Journal of psychopathology and clinical science
April 1, 2025
Shabnam Hossein, Mary L Woody, Benjamin Panny et al.
3 citations
Ketamine rapidly improves symptoms of treatment-resistant depression (TRD), but because TRD varies widely among patients, markers are needed to personalize treatment. This study measured brain functional connectivity during positive mood processing in 152 adults with TRD before they received either ketamine or a saline placebo. Two connectivity-based subgroups emerged: Subgroup A (110 patients) and Subgroup B (42 patients). Ketamine improved depression uniformly across both subgroups. However, among patients given saline, those in Subgroup B were more likely to show a placebo response 24 hours later than those in Subgroup A. Thus, brain connectivity patterns predicted placebo response but not ketamine response.
Biological psychiatry
April 15, 2025
Mary L Woody, Rebecca Rohac, Iya Cooper et al.
1 citation
A single intravenous dose of ketamine (0.5 mg/kg over 40 minutes) rapidly reduces attentional bias toward sad stimuli in adults with moderate-to-severe depression. A novel dual-probe video task measuring attentional bias showed good test-retest reliability at one week and one month before treatment. In two studies totaling 83 participants, attentional bias decreased from before to 24 hours after ketamine infusion. In the first study, attentional bias correlated with clinician-rated depressive symptoms at each pretreatment assessment. In the second study, reductions in attentional bias correlated with symptom improvement.
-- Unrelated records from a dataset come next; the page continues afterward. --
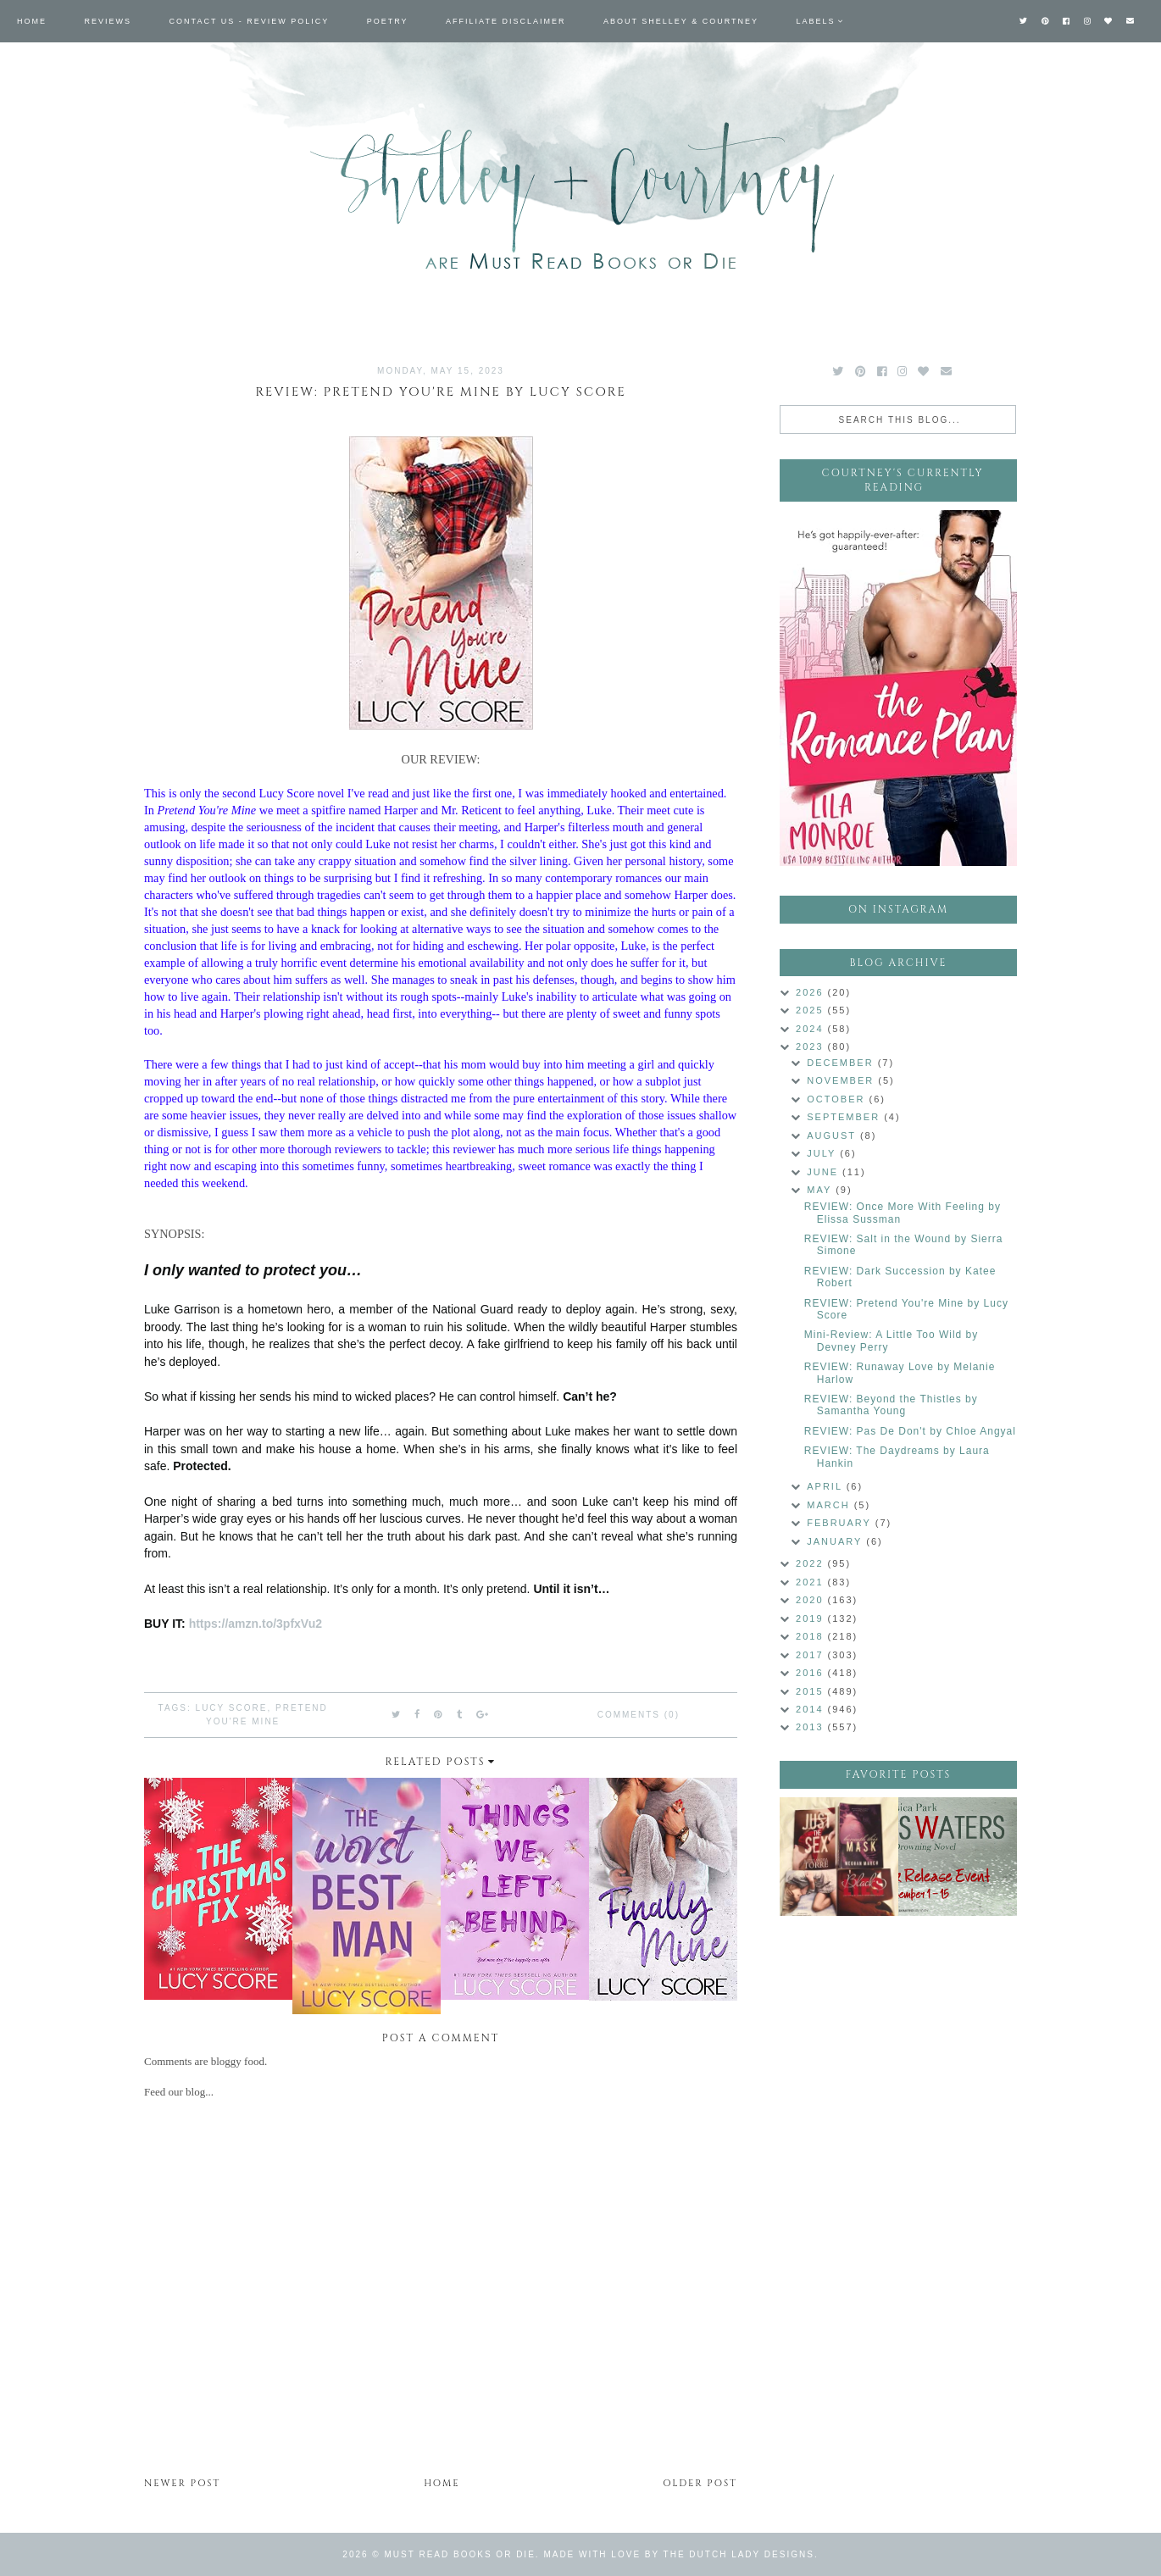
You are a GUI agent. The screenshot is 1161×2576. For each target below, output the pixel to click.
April (826, 1486)
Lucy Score (232, 1708)
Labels (816, 21)
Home (32, 21)
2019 (812, 1618)
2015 (812, 1691)
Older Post (700, 2483)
The findings suggest that reducing attentional bias may be a cognitive mechanism underlying ketamine's rapid antidepressant effects.
Molecular psychiatry
November 1, 2024
H Nur Eken, Crystal Spotts, Benjamin Panny et al.
1 citation
A combination of ketamine infusion and a digital training program called automated self-association training (ASAT) produced more positive implicit self-associations immediately after treatment in adults with treatment-resistant depression, compared to control groups that received only one active component. These changes in implicit self-worth tracked with concurrent depression symptom improvement across all groups and specifically predicted longer-term depression relief at 30 days for the combined treatment group. The findings indicate that shifting implicit self-esteem during a post-ketamine 'plasticity window' is a key mechanism behind the combined treatment's antidepressant effect, confirming the intended cognitive target.
Journal of psychopharmacology (Oxford, England)
June 25, 2026
Pavan S Brar, Rebecca B Price, Stephen Ross et al.
Psychedelic compounds like psilocybin and LSD are being studied again as potential treatments, but research usually excludes people at risk for psychosis. This narrative review examines the historical and theoretical links between psychedelics and schizophrenia spectrum disorders (SSDs), including the psychotomimetic hypothesis. The authors compare the phenomenological experiences induced by psychedelics with those of SSDs, finding both overlap and important qualitative differences that challenge a simple equivalence. They review neural mechanisms involving serotonin, dopamine, and glutamate. Clinical evidence shows psychedelics can worsen existing psychotic illness and may trigger psychosis in vulnerable individuals, though the risk magnitude is not well quantified. The authors suggest potential therapeutic applications for carefully selected symptoms in stable patients using low-dose, controlled approaches and provide recommendations for managing psychosis-related risk.